The clinical use of hiPSCs is an intriguing therapeutic approach as it can provide an autologous approach for administering a potential stem cell therapy for patients with ASD. Specifically, hIPSCs can be collected, reprogrammed into GABA precursor cells in vitro, and then transplanted back into the same individual in an autologous fashion, where the possibility of immune rejection would be substantially minimized relative to other stem cell therapeutic approaches. The first autologous human iPSC transplant therapy was conducted in 2014 for macular degeneration. While there are no active trials for neurodevelopmental disorders like ASD, developing the framework for a potential future hIPSC-based trial is imperative and promising. To better understand the rationale behind establishing this targeted therapeutic approach for ASD, it is fundamental to review the current literature that contributed to the framework and design of this novel study. In Chapter 1, we discuss PV+ cell function and PV+ cell-associated pathology in ASD and other neurodevelopmental disorders.

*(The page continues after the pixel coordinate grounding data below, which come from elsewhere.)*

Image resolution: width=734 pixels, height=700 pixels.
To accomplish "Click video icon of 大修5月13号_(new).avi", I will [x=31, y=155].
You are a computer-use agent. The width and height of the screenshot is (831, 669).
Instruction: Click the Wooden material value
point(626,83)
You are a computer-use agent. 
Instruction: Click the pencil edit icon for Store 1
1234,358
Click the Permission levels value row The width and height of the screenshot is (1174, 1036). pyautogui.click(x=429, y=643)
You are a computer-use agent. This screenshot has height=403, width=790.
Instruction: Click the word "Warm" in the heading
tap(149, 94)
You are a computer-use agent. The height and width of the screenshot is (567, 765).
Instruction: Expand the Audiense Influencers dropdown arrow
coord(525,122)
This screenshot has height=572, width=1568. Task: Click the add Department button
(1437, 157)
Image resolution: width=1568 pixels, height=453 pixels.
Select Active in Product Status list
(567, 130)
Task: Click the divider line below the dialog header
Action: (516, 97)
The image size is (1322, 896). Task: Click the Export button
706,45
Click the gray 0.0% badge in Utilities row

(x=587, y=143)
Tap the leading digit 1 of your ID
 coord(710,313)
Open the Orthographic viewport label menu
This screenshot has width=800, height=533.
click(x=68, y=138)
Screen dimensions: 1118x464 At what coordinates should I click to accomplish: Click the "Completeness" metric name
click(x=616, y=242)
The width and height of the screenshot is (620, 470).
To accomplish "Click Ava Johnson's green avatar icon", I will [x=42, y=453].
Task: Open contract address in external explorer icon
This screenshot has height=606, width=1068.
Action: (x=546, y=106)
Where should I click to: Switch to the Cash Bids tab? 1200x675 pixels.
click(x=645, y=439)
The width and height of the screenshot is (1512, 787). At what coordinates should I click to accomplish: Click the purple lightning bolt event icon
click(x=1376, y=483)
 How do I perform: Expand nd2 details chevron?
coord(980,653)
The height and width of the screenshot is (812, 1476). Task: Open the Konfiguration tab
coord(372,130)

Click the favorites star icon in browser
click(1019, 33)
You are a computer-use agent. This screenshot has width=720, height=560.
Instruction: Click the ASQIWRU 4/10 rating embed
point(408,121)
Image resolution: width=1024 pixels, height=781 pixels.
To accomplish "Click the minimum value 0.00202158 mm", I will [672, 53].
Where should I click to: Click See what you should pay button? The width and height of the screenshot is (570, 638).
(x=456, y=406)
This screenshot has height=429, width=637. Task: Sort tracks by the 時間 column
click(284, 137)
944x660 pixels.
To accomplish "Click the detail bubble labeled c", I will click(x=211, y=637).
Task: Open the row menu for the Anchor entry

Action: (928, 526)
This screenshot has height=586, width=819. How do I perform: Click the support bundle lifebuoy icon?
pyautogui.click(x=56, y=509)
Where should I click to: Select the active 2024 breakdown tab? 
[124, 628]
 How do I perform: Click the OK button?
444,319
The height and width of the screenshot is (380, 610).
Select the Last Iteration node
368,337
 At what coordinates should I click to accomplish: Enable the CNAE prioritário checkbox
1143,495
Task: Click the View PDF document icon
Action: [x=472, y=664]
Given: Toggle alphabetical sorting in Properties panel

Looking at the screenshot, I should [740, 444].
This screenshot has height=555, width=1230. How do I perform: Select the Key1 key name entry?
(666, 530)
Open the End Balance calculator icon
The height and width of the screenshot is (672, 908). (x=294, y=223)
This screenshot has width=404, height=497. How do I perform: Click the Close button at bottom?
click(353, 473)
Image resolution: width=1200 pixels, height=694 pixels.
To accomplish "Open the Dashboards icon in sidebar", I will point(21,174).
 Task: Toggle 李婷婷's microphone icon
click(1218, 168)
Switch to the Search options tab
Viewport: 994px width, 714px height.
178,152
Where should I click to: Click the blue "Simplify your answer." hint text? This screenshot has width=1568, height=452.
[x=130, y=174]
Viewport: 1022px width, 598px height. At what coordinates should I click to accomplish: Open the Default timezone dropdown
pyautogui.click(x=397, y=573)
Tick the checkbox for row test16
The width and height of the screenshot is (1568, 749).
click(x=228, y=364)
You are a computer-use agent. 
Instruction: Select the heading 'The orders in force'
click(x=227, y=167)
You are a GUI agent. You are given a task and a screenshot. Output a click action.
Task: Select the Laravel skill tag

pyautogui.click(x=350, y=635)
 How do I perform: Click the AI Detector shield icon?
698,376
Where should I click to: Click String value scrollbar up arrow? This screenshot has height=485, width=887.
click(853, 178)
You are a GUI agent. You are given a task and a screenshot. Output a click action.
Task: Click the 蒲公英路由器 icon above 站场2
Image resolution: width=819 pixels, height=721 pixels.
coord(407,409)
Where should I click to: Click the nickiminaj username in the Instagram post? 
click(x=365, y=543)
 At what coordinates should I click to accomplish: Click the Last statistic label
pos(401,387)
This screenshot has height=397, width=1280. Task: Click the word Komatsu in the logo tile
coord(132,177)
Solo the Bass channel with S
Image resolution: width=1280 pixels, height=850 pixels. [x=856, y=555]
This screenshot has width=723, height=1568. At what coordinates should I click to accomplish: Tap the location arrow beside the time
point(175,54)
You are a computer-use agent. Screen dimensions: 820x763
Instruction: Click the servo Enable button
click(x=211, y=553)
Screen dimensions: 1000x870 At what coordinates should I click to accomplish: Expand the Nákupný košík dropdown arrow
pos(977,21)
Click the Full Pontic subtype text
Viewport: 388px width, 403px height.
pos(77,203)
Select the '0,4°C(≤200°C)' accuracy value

In Chapter 2, we will discuss our recent neuropathological findings in human Fragile X brains, which align with our previous findings in ASD, and detail the significant reduction of PV+ cells across multiple cortical areas. In Chapter 3, we will discuss the creation, validity, and characterization of our Valproic Acid Rat model of ASD as a tool to further study ASD etiology. Lastly, in Chapter 4, we will discuss our findings summarizing the therapeutic efficacy of our hiPSC-based MGE therapy in improving behavioral deficits in a VPA rat model of ASD.